▸ DATA FOR REVIEW
※

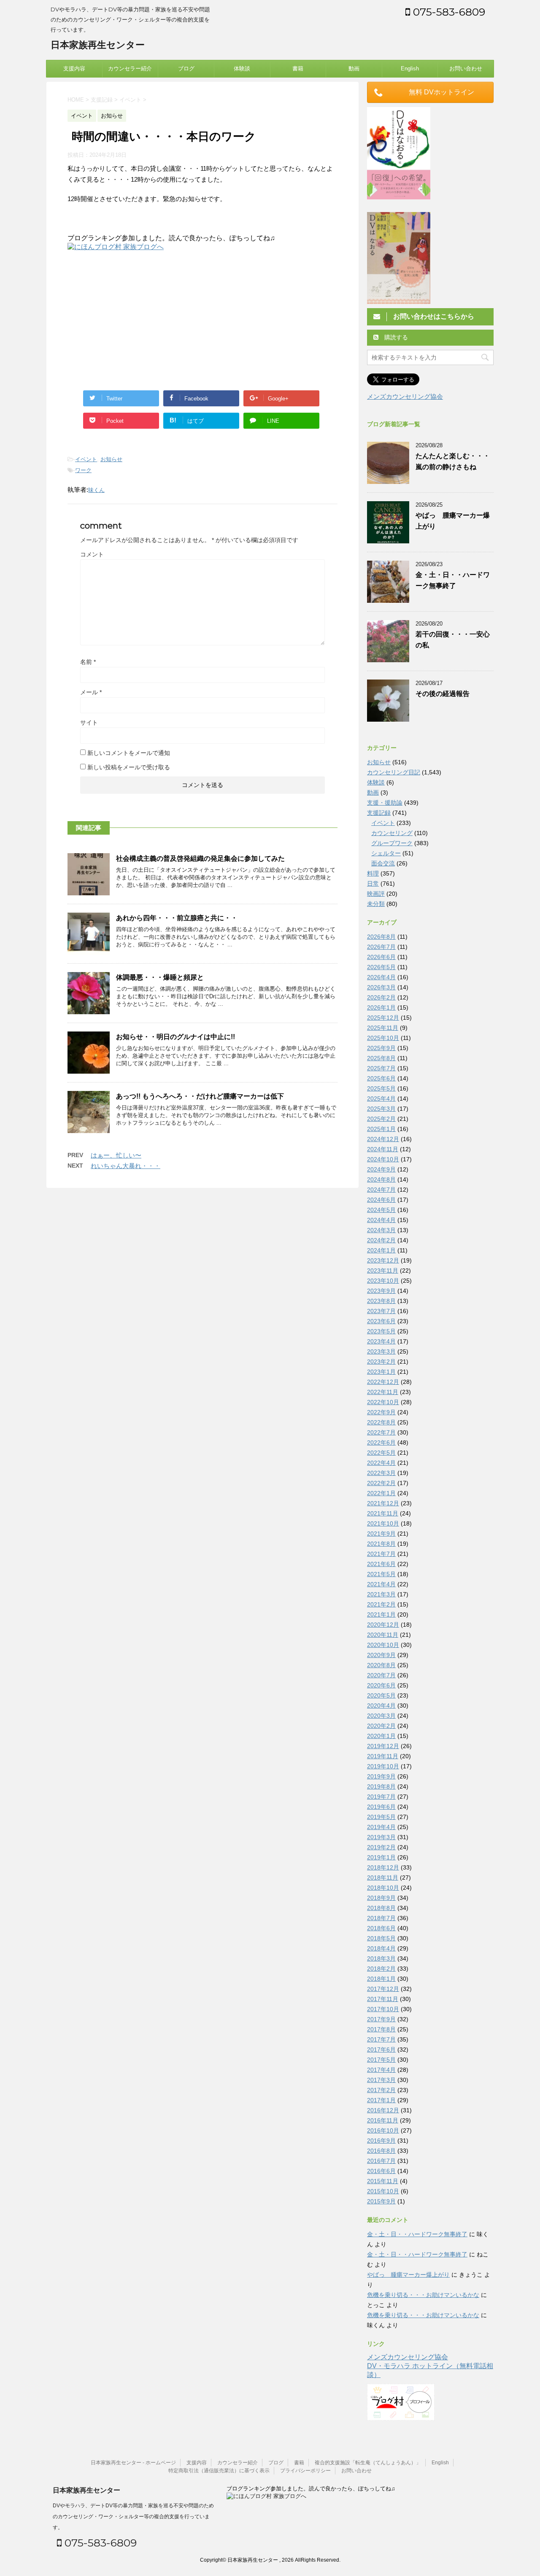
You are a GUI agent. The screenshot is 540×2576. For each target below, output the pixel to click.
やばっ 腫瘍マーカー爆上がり (408, 2274)
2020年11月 (382, 1634)
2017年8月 (381, 2029)
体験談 (242, 68)
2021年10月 (383, 1523)
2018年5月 (381, 1938)
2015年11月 (382, 2181)
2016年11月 (382, 2120)
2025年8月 (381, 1058)
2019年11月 (382, 1756)
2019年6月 (381, 1806)
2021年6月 (381, 1564)
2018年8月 (381, 1907)
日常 (373, 883)
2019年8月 (381, 1786)
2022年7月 (381, 1432)
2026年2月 (381, 997)
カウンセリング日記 (393, 772)
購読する (395, 337)
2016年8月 (381, 2150)
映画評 (376, 893)
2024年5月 (381, 1209)
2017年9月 (381, 2019)
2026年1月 (381, 1007)
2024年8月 (381, 1179)
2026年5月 (381, 967)
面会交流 (383, 863)
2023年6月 (381, 1321)
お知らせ (111, 459)
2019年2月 (381, 1847)
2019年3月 (381, 1837)
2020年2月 (381, 1725)
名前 (88, 661)
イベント (86, 459)
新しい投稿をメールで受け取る (128, 767)
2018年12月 (383, 1867)
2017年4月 (381, 2069)
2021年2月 (381, 1604)
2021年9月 (381, 1533)
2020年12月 (383, 1624)
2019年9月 (381, 1776)
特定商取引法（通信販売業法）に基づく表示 (219, 2471)
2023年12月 (383, 1260)
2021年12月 (383, 1503)
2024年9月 (381, 1169)
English (410, 68)
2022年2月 (381, 1483)
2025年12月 (383, 1017)
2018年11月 (382, 1877)
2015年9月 (381, 2201)
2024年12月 (383, 1139)
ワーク (83, 470)
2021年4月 (381, 1584)
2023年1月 (381, 1371)
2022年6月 (381, 1442)
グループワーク (392, 843)
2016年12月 (383, 2110)
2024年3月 (381, 1230)
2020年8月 (381, 1665)
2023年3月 (381, 1351)
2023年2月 (381, 1361)
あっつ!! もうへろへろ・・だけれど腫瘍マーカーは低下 (200, 1096)
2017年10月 (383, 2009)
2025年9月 (381, 1048)
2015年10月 (383, 2191)
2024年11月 (382, 1149)
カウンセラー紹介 (130, 68)
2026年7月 (381, 946)
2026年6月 (381, 957)
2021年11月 (382, 1513)
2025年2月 (381, 1118)
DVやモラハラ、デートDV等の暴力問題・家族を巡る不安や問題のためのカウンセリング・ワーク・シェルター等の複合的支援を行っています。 (133, 2516)
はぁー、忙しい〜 (116, 1155)
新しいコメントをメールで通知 (128, 752)
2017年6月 (381, 2049)
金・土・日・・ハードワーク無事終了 (417, 2234)
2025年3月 (381, 1108)
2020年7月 (381, 1675)
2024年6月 (381, 1199)
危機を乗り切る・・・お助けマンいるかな (423, 2294)
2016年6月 (381, 2171)
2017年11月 (382, 1999)
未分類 (376, 903)
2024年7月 (381, 1189)
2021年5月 (381, 1574)
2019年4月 (381, 1827)
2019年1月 (381, 1857)
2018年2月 (381, 1968)
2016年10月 (383, 2130)
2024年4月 (381, 1220)
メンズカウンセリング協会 (405, 396)
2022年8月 (381, 1422)
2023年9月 (381, 1290)
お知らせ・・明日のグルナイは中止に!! (175, 1036)
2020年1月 (381, 1736)
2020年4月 (381, 1705)
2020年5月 (381, 1695)
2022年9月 (381, 1412)
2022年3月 (381, 1472)
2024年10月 (383, 1159)
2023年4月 (381, 1341)
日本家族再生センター (98, 45)
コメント (92, 554)
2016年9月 (381, 2140)
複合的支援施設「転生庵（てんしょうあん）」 (368, 2463)
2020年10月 (383, 1644)
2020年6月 (381, 1685)
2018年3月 (381, 1958)
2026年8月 (381, 936)
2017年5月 (381, 2059)
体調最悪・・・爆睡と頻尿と (163, 977)
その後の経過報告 (443, 693)
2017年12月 (383, 1988)
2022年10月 (383, 1402)
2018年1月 (381, 1978)
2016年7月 (381, 2160)
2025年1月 (381, 1128)
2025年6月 (381, 1078)
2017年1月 (381, 2100)
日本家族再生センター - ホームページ (133, 2463)
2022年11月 (382, 1392)
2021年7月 (381, 1553)
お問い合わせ (465, 68)
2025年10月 (383, 1037)
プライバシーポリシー (305, 2471)
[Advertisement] (138, 319)
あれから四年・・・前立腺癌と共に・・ (177, 917)
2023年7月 (381, 1311)
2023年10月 (383, 1280)
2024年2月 (381, 1240)
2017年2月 (381, 2090)
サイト (89, 722)
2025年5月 (381, 1088)
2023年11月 (382, 1270)
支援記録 (379, 812)
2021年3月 (381, 1594)
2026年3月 (381, 987)
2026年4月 (381, 977)
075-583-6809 (447, 11)
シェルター (386, 853)
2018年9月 (381, 1897)
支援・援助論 (384, 802)
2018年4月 (381, 1948)
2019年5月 (381, 1816)
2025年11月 (382, 1027)
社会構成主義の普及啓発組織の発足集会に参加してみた (200, 858)
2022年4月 (381, 1462)
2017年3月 (381, 2079)
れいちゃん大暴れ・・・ (125, 1165)
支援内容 (74, 68)
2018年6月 (381, 1928)
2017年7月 (381, 2039)
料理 (373, 873)
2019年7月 (381, 1796)
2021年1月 (381, 1614)
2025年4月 (381, 1098)
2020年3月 (381, 1715)
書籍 (297, 68)
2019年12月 (383, 1746)
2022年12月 (383, 1381)
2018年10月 (383, 1887)
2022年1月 (381, 1493)
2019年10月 (383, 1766)
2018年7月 (381, 1918)
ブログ (186, 68)
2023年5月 (381, 1331)
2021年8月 (381, 1543)
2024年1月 (381, 1250)
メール (91, 692)
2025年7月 (381, 1068)
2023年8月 (381, 1300)
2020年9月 (381, 1655)
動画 (353, 68)
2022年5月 (381, 1452)
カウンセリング (392, 833)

※

▸ TRY IT
Write the entries out again exactly as they appear, with the pictures omitted.

▸ EXERCISE OUTPUT
You are a GUI agent. The screenshot is 540×2576. For each target below, output the pixel to click.
やばっ 腫瘍マーカー爆上がり (408, 2274)
2020年11月 (382, 1634)
2017年8月 (381, 2029)
体験談 (242, 68)
2021年10月 (383, 1523)
2018年5月 (381, 1938)
2015年11月 (382, 2181)
2016年11月 (382, 2120)
2025年8月 (381, 1058)
2019年11月 (382, 1756)
2019年6月 (381, 1806)
2021年6月 (381, 1564)
2018年8月 (381, 1907)
日常 (373, 883)
2019年8月 (381, 1786)
2022年7月 (381, 1432)
2026年2月 (381, 997)
カウンセリング日記 (393, 772)
購読する (395, 337)
2016年8月 (381, 2150)
映画評 (376, 893)
2024年5月 (381, 1209)
2017年9月 (381, 2019)
2026年1月 (381, 1007)
2024年8月 (381, 1179)
2026年5月 (381, 967)
面会交流 (383, 863)
2023年6月 (381, 1321)
お知らせ (111, 459)
2019年2月 (381, 1847)
2019年3月 (381, 1837)
2020年2月 (381, 1725)
名前 (88, 661)
イベント (86, 459)
新しい投稿をメールで受け取る (128, 767)
2018年12月 (383, 1867)
2017年4月 (381, 2069)
2021年2月 (381, 1604)
2021年9月 (381, 1533)
2020年12月 (383, 1624)
2019年9月 (381, 1776)
特定商取引法（通信販売業法）に基づく表示 (219, 2471)
2023年12月 (383, 1260)
2021年12月 (383, 1503)
2024年9月 (381, 1169)
English (410, 68)
2022年2月 (381, 1483)
2025年12月 (383, 1017)
2018年11月 (382, 1877)
2015年9月 (381, 2201)
2024年12月 (383, 1139)
ワーク (83, 470)
2021年4月 (381, 1584)
2023年1月 (381, 1371)
2022年6月 (381, 1442)
グループワーク (392, 843)
2016年12月 (383, 2110)
2024年3月 (381, 1230)
2020年8月 (381, 1665)
2023年3月 (381, 1351)
2023年2月 (381, 1361)
あっつ!! もうへろへろ・・だけれど腫瘍マーカーは低下 (200, 1096)
2017年10月 (383, 2009)
2025年9月 (381, 1048)
2015年10月 (383, 2191)
2024年11月 (382, 1149)
カウンセラー紹介 (130, 68)
2026年7月 (381, 946)
2026年6月 (381, 957)
2021年11月 (382, 1513)
2025年2月 (381, 1118)
DVやモラハラ、デートDV等の暴力問題・家族を巡る不安や問題のためのカウンセリング・ワーク・シェルター等の複合的支援を行っています。 (133, 2516)
はぁー、忙しい〜 (116, 1155)
新しいコメントをメールで通知 (128, 752)
2017年6月 (381, 2049)
金・土・日・・ハードワーク無事終了 (417, 2234)
2025年3月 (381, 1108)
2020年7月 (381, 1675)
2024年6月 (381, 1199)
危機を乗り切る・・・お助けマンいるかな (423, 2294)
2016年6月 (381, 2171)
2017年11月 (382, 1999)
未分類 (376, 903)
2024年7月 (381, 1189)
2021年5月 (381, 1574)
2019年4月 (381, 1827)
2019年1月 (381, 1857)
2018年2月 (381, 1968)
2016年10月 (383, 2130)
2024年4月 (381, 1220)
メンズカウンセリング協会 (405, 396)
2022年8月 (381, 1422)
2023年9月 (381, 1290)
お知らせ・・明日のグルナイは中止に!! (175, 1036)
2020年1月 (381, 1736)
2020年4月 (381, 1705)
2020年5月 (381, 1695)
2022年9月 (381, 1412)
2022年3月 (381, 1472)
2024年10月 (383, 1159)
2023年4月 (381, 1341)
日本家族再生センター (98, 45)
コメント (92, 554)
2016年9月 (381, 2140)
複合的支援施設「転生庵（てんしょうあん）」 (368, 2463)
2020年10月 (383, 1644)
2020年6月 (381, 1685)
2018年3月 (381, 1958)
2026年8月 (381, 936)
2017年5月 (381, 2059)
体調最悪・・・爆睡と頻尿と (163, 977)
その後の経過報告 (443, 693)
2017年12月 (383, 1988)
2022年10月 (383, 1402)
2018年1月 (381, 1978)
2016年7月 (381, 2160)
2025年1月 (381, 1128)
2025年6月 (381, 1078)
2017年1月 (381, 2100)
日本家族再生センター - ホームページ (133, 2463)
2022年11月 (382, 1392)
2021年7月 (381, 1553)
お問い合わせ (465, 68)
2025年10月 (383, 1037)
プライバシーポリシー (305, 2471)
[Advertisement] (138, 319)
あれから四年・・・前立腺癌と共に・・ (177, 917)
2023年7月 (381, 1311)
2023年10月 (383, 1280)
2024年2月 (381, 1240)
2017年2月 (381, 2090)
サイト (89, 722)
2025年5月 (381, 1088)
2023年11月 (382, 1270)
支援記録 (379, 812)
2021年3月 (381, 1594)
2026年3月 (381, 987)
2026年4月 (381, 977)
075-583-6809 (447, 11)
シェルター (386, 853)
2018年9月 (381, 1897)
支援・援助論 (384, 802)
2018年4月 (381, 1948)
2019年5月 (381, 1816)
2025年11月 (382, 1027)
社会構成主義の普及啓発組織の発足集会に参加してみた (200, 858)
2022年4月 (381, 1462)
2017年3月 (381, 2079)
れいちゃん大暴れ・・・ (125, 1165)
支援内容 (74, 68)
2018年6月 (381, 1928)
2017年7月 (381, 2039)
料理 (373, 873)
2019年7月 (381, 1796)
2021年1月 (381, 1614)
2025年4月 (381, 1098)
2020年3月 (381, 1715)
書籍 (297, 68)
2019年12月 (383, 1746)
2022年12月 (383, 1381)
2018年10月 (383, 1887)
2022年1月 (381, 1493)
2019年10月 (383, 1766)
2018年7月 (381, 1918)
ブログ (186, 68)
2023年5月 (381, 1331)
2021年8月 (381, 1543)
2024年1月 (381, 1250)
メール (91, 692)
2025年7月 (381, 1068)
2023年8月 (381, 1300)
2020年9月 (381, 1655)
動画 (353, 68)
2022年5月 (381, 1452)
カウンセリング (392, 833)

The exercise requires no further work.